━━━ Textauszug ━━━

Pete Doherty : Warum wollen so viele Popstars bildende Künstler sein?
Was haben Popstars und Künstler, also solche, die mit ihrer bildenden Kunst Geld verdienen, gemein? Aus Normalmenschensicht: die Angst vor der Begegnung mit ihnen, davor, dass die Verzauberung von dem, was sie machen, im Moment der Begegnung mit dem, was sie sind, verschwindet. Kurz: dass man sie nicht mag.
„Cracked and thin I can’t sing”, steht auf einem seiner Bilder, was eigentlich nahelegt, dass jetzt der allerbeste Zeitpunkt für Musik gewesen wäre. Stattdessen zeigt er uns Zusammenstellungen aus Koffern, Fahnen und Platten, Collagen aus wenig schmeichelhaften Medienberichten und eine immerhin mit seinem eigenen Blut gemalte englische Flagge. Aus einem Grammophon ist gutmütig seine Stimme zu hören, die an der Wand aufgereihte Schreibmaschinentexte vorträgt. Ein Pete-Doherty-Heimatkundemuseum also, viel harmloser als das, was vor zehn Jahren unter dem verheißungsvollen Titel „On Blood“ in London zu sehen war, als ihm aufgefallen war, dass Blutkunstwerke eine gute Erwerbsquelle sind. Von neuem Zauber nichts zu spüren. Aber irgendwie niedlich.

━━━ Übungsdaten ━━━

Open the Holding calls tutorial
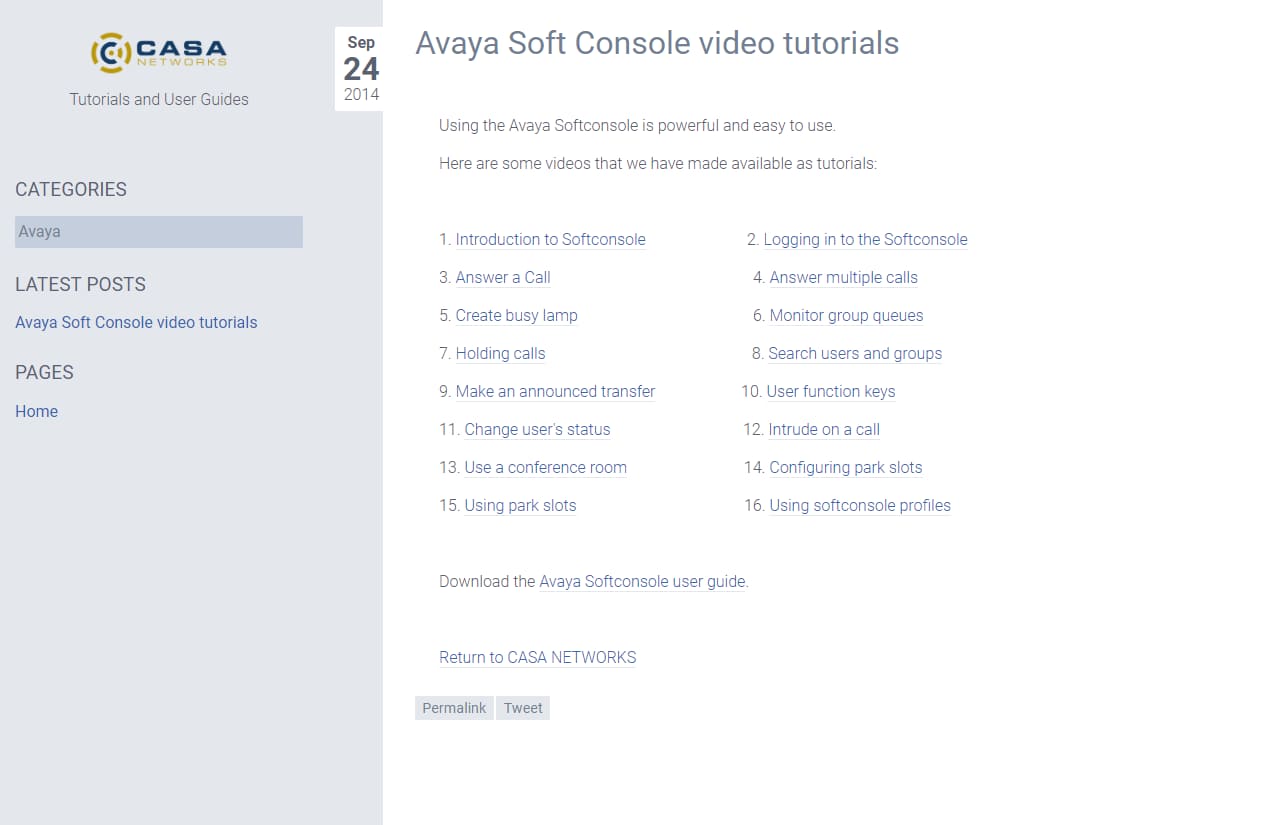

━━━
━━━ Übungsdaten ━━━

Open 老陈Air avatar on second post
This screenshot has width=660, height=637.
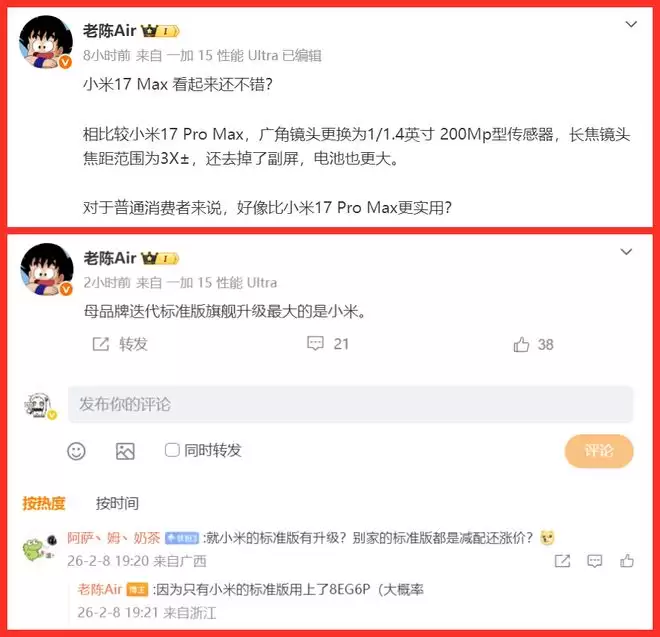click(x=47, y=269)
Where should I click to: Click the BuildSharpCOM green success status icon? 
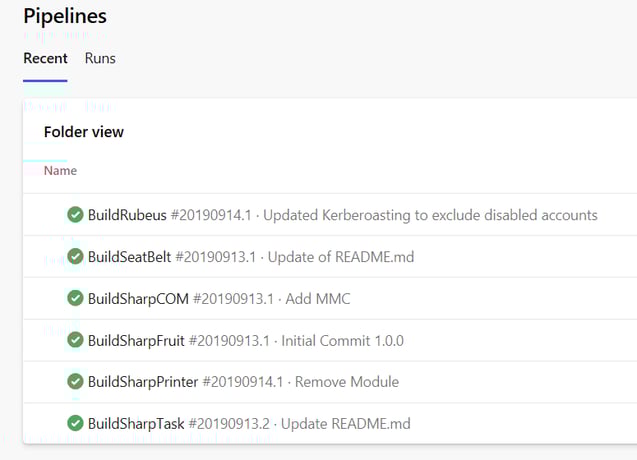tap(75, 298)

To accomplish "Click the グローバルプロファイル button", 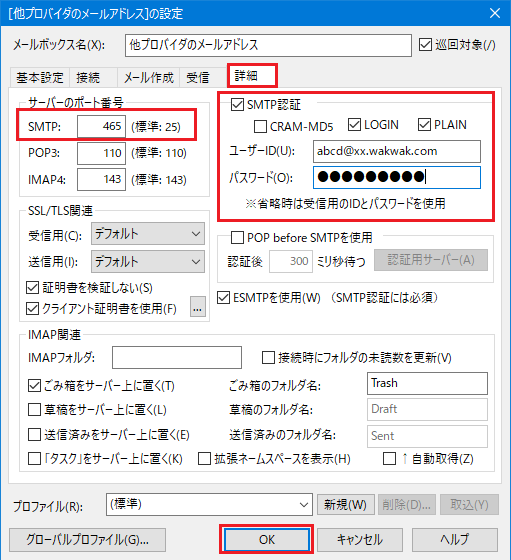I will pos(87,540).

━━━

Zu bearbeitende Aufgaben:
1. Geben Sie aus dem Textauszug über Pete Doherty den Abschnitt von „Was haben Popstars“ bis „sie nicht mag.“ wörtlich wieder.
2. Beantworten Sie anhand des Textauszugs über Pete Doherty folgende Fragen:
(a) Womit ist die englische Flagge gemalt?
(b) Unter welchem Titel war vor zehn Jahren in London etwas zu sehen?
(c) Woraus ist seine Stimme zu hören?

Lösungen:
1.
Was haben Popstars und Künstler, also solche, die mit ihrer bildenden Kunst Geld verdienen, gemein? Aus Normalmenschensicht: die Angst vor der Begegnung mit ihnen, davor, dass die Verzauberung von dem, was sie machen, im Moment der Begegnung mit dem, was sie sind, verschwindet. Kurz: dass man sie nicht mag.

2.
(a) Mit seinem eigenen Blut.
(b) „On Blood“.
(c) Aus einem Grammophon.